Task to carry out
Show every line of the data where the word "computer" can be found.

Data supplied
########################################

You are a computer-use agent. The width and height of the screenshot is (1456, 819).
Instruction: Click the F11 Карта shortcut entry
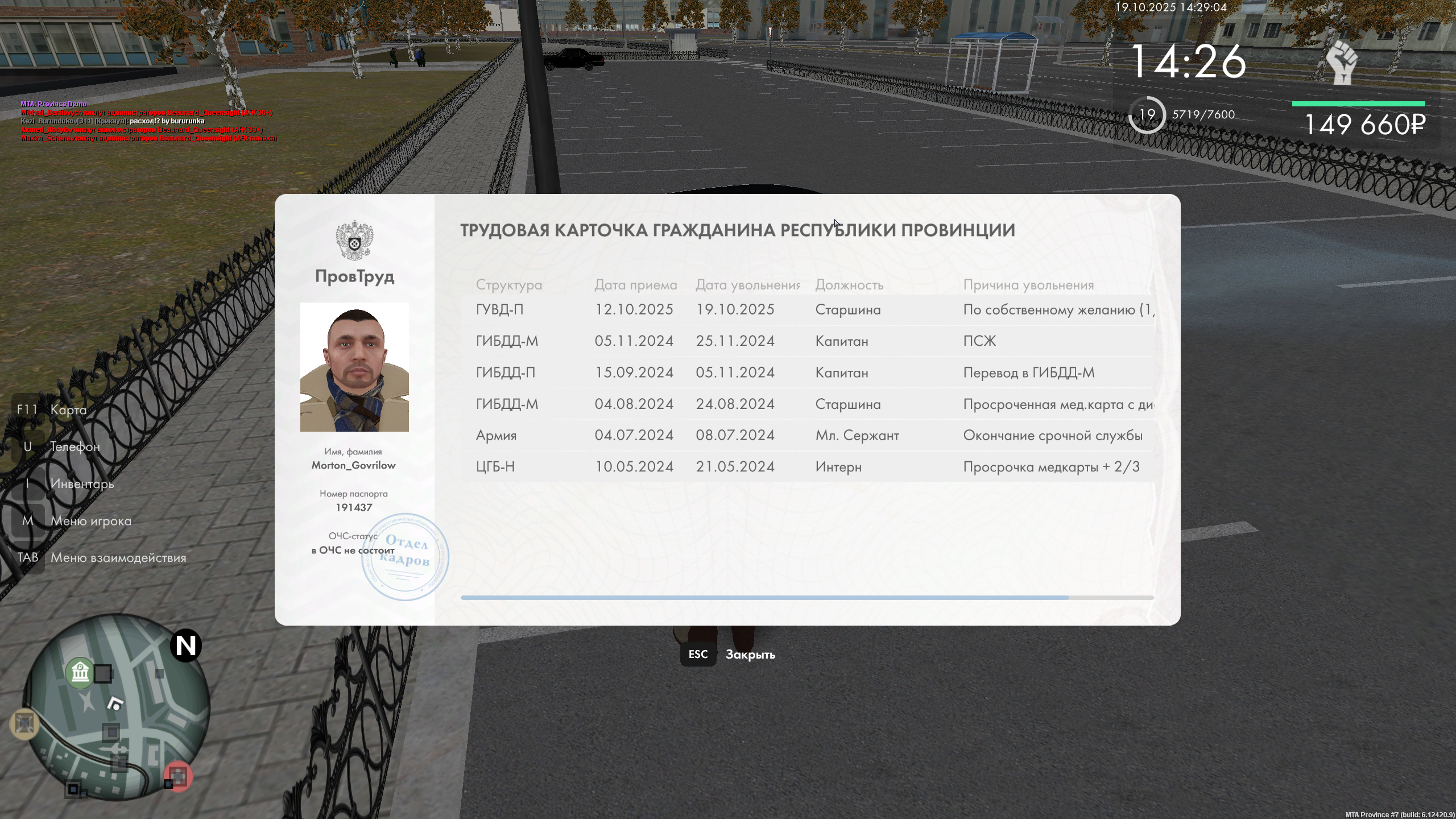point(68,410)

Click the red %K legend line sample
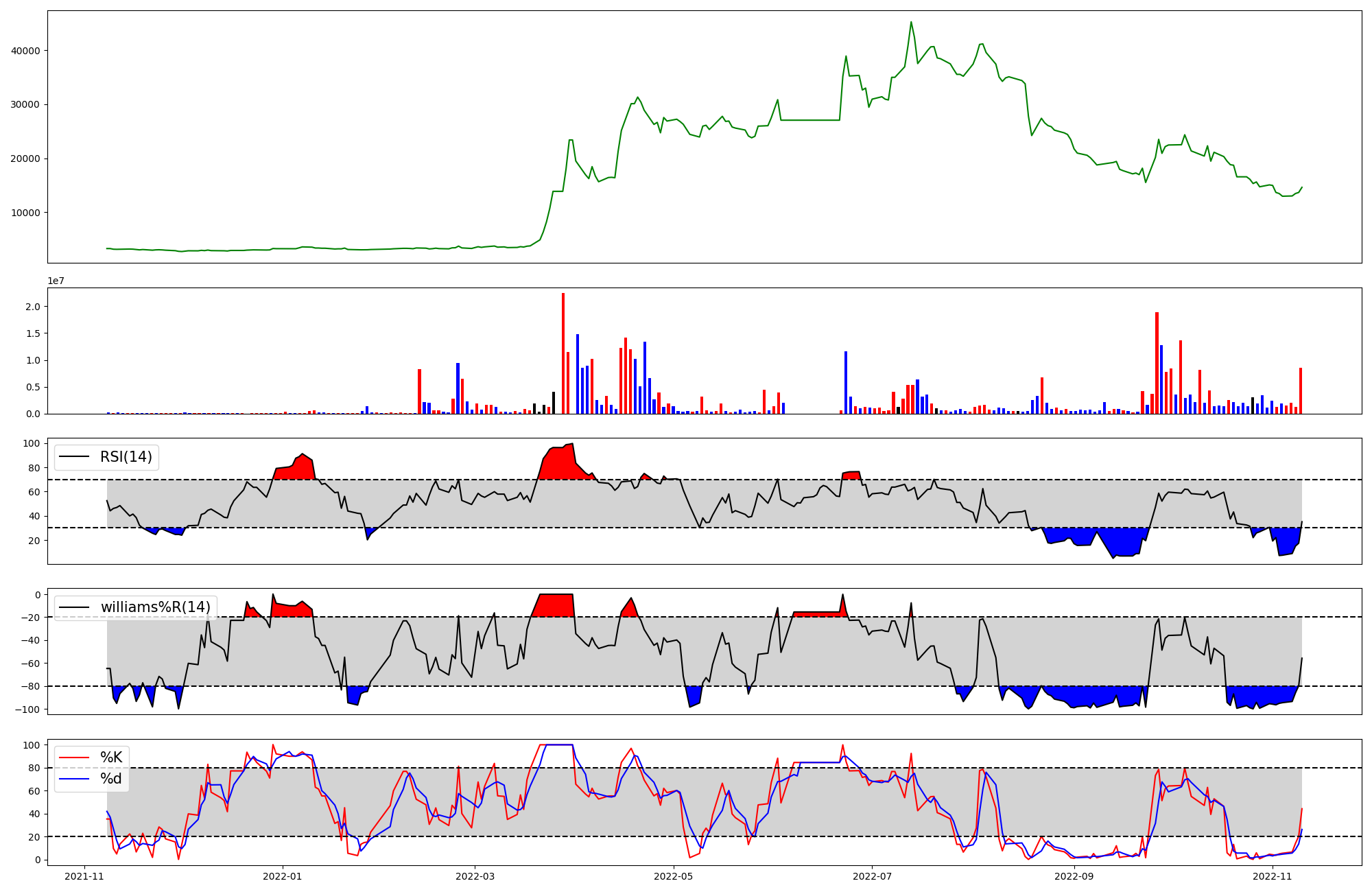pyautogui.click(x=74, y=758)
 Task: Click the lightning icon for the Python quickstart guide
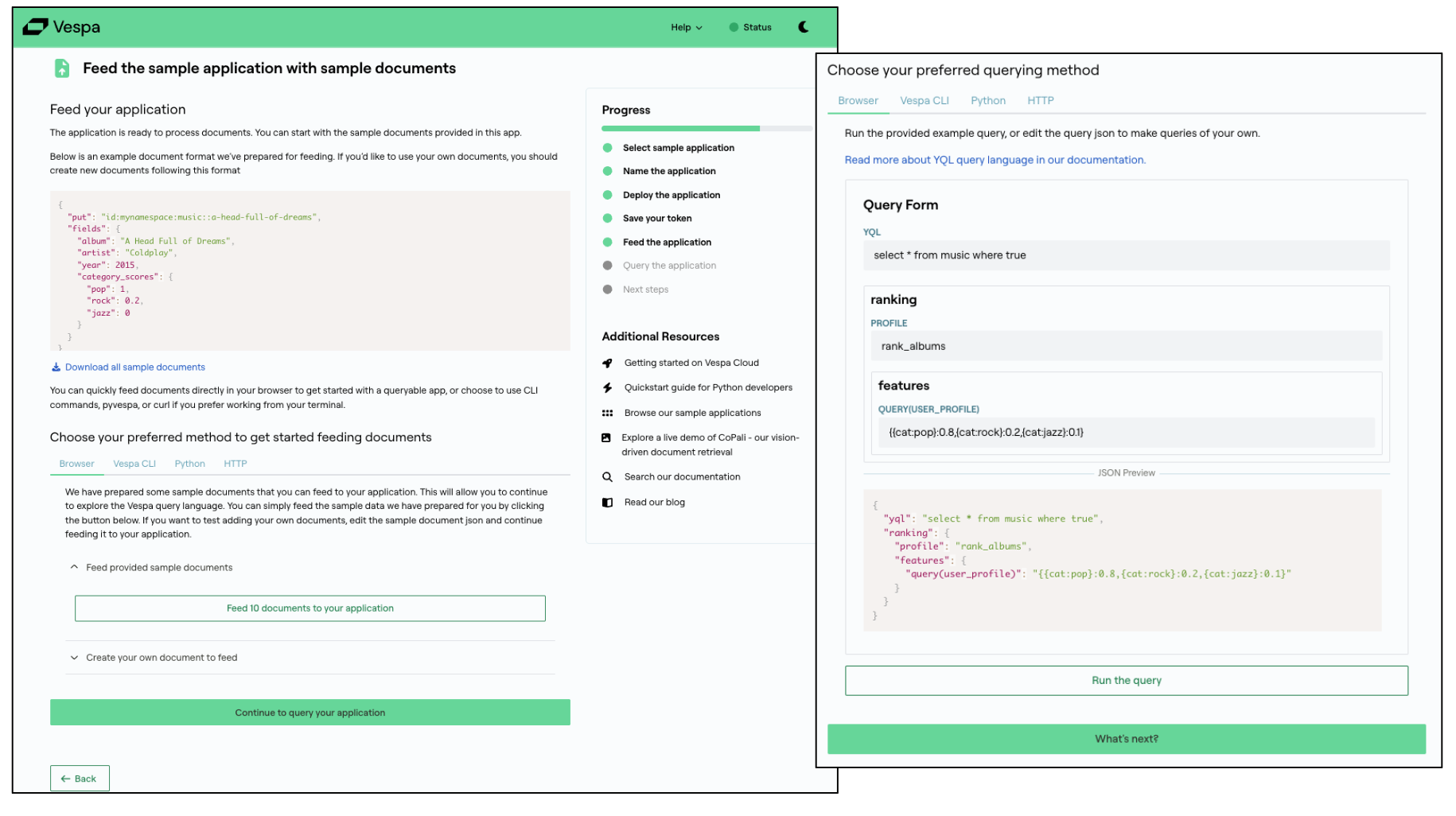[x=608, y=387]
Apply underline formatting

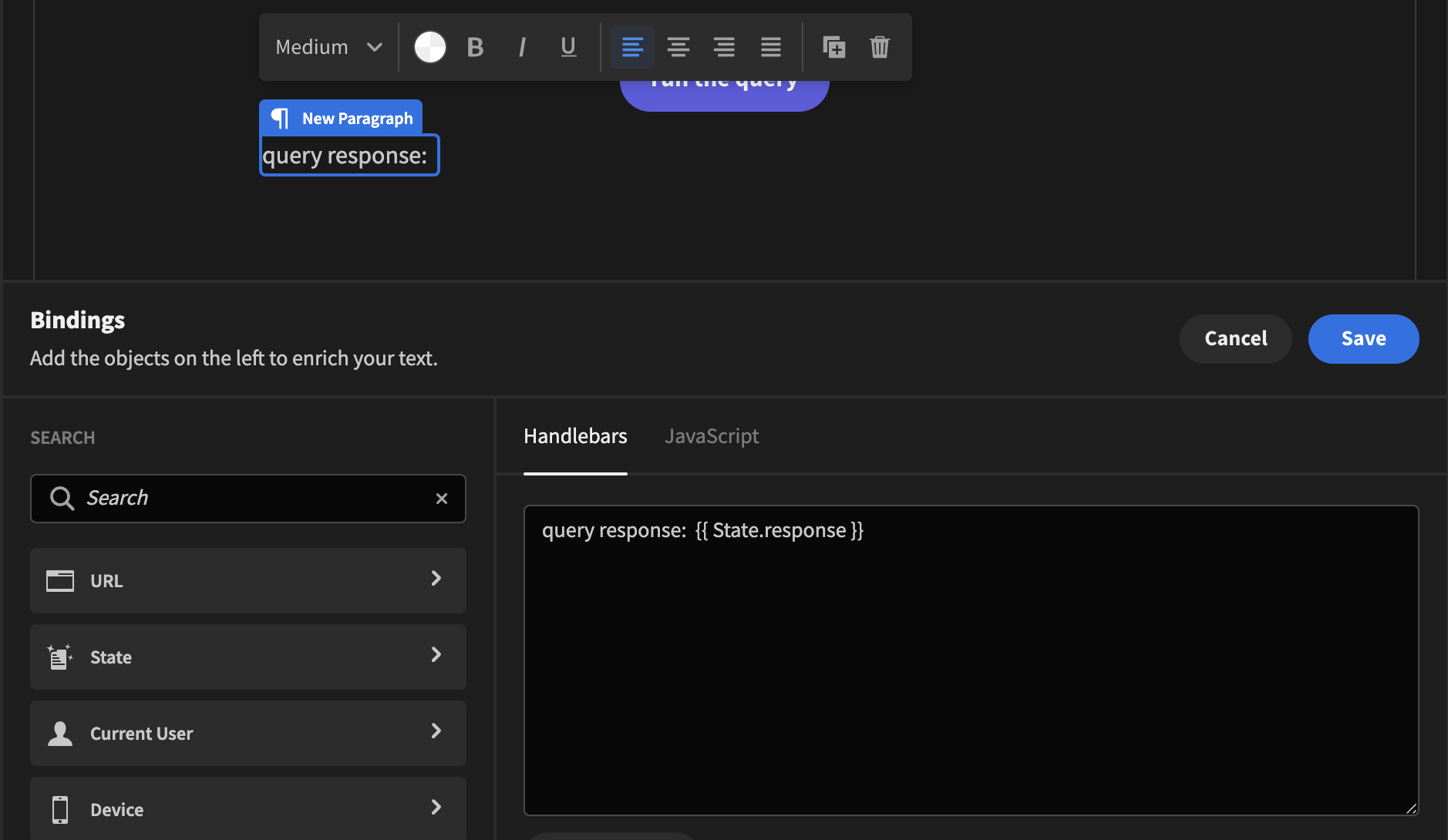tap(567, 47)
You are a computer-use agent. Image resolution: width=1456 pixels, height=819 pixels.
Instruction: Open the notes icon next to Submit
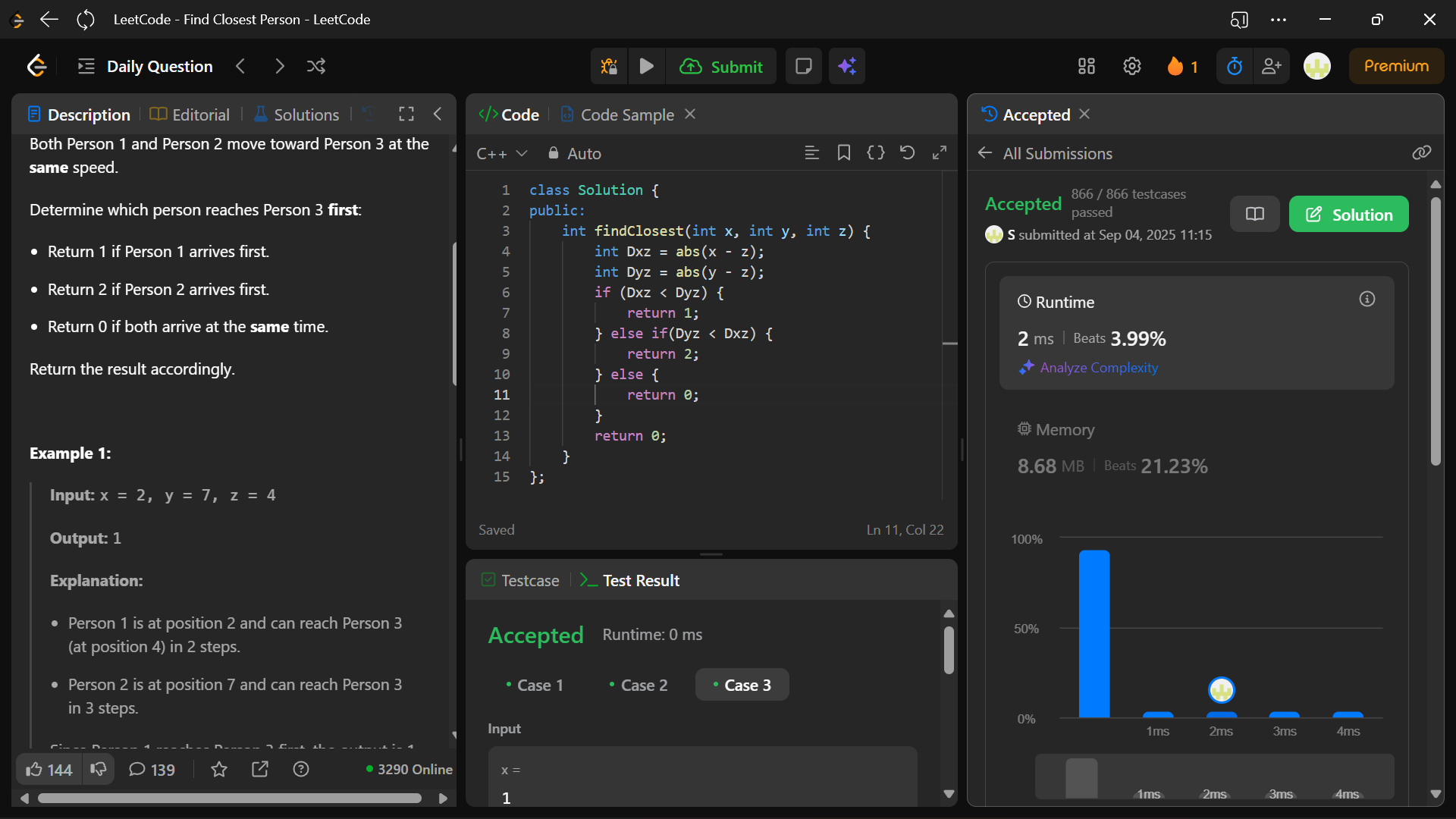pos(803,67)
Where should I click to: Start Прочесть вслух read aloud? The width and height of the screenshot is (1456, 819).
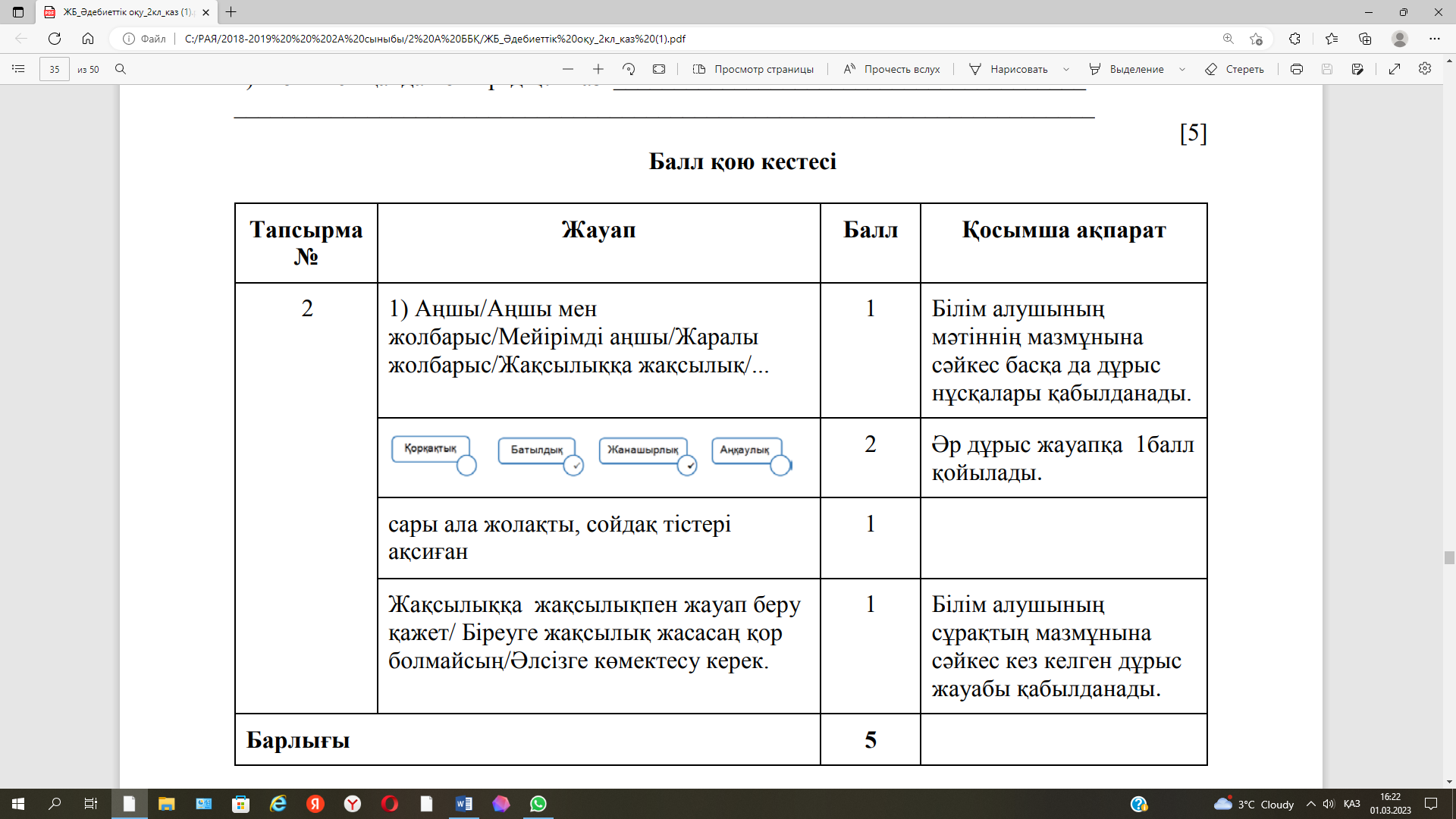(892, 69)
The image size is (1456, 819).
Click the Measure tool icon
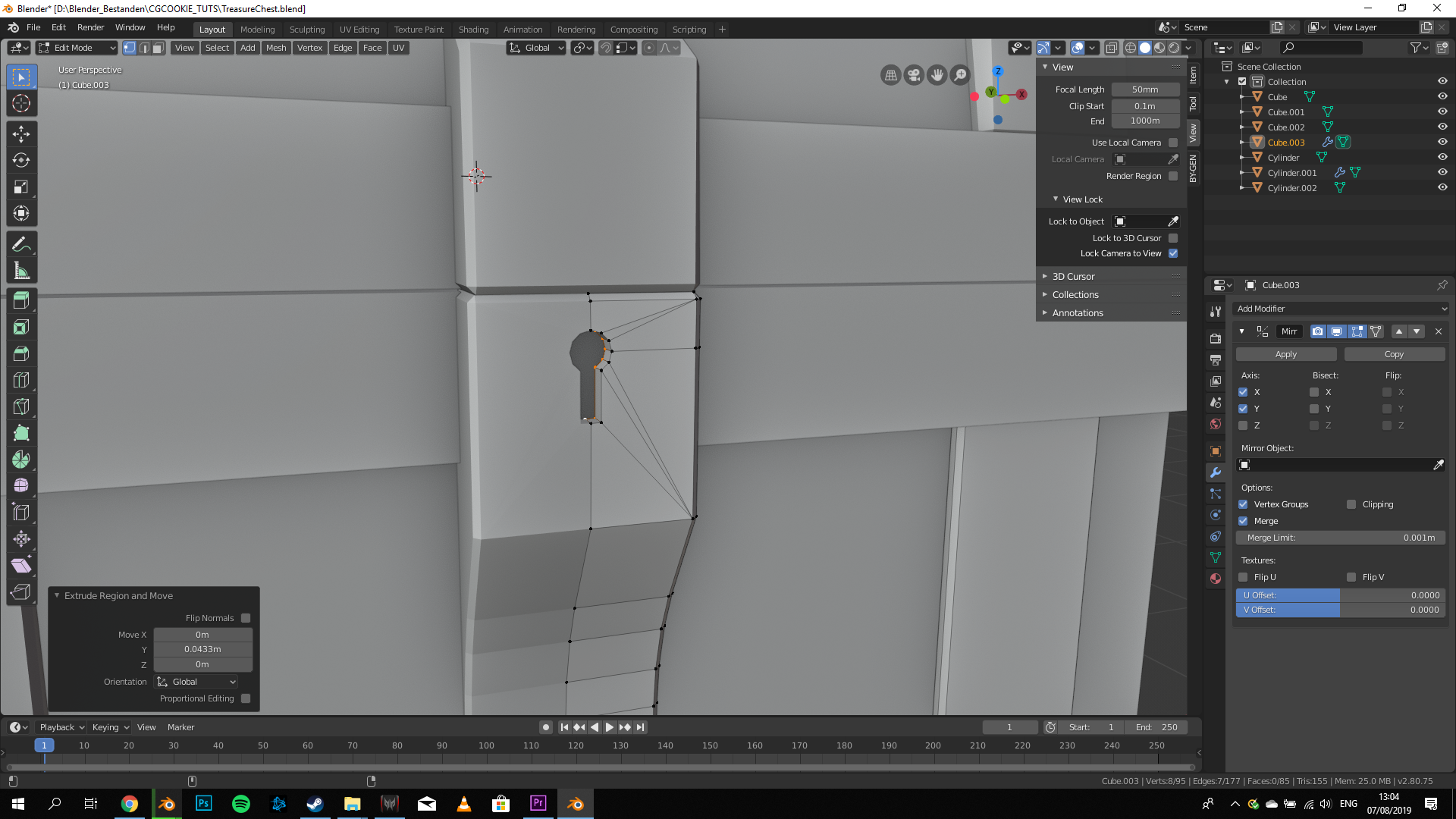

########################################

The answer
You are a computer-use agent. The width and height of the screenshot is (1456, 819).
You are a computer-use agent. Image resolution: width=1456 pixels, height=819 pixels.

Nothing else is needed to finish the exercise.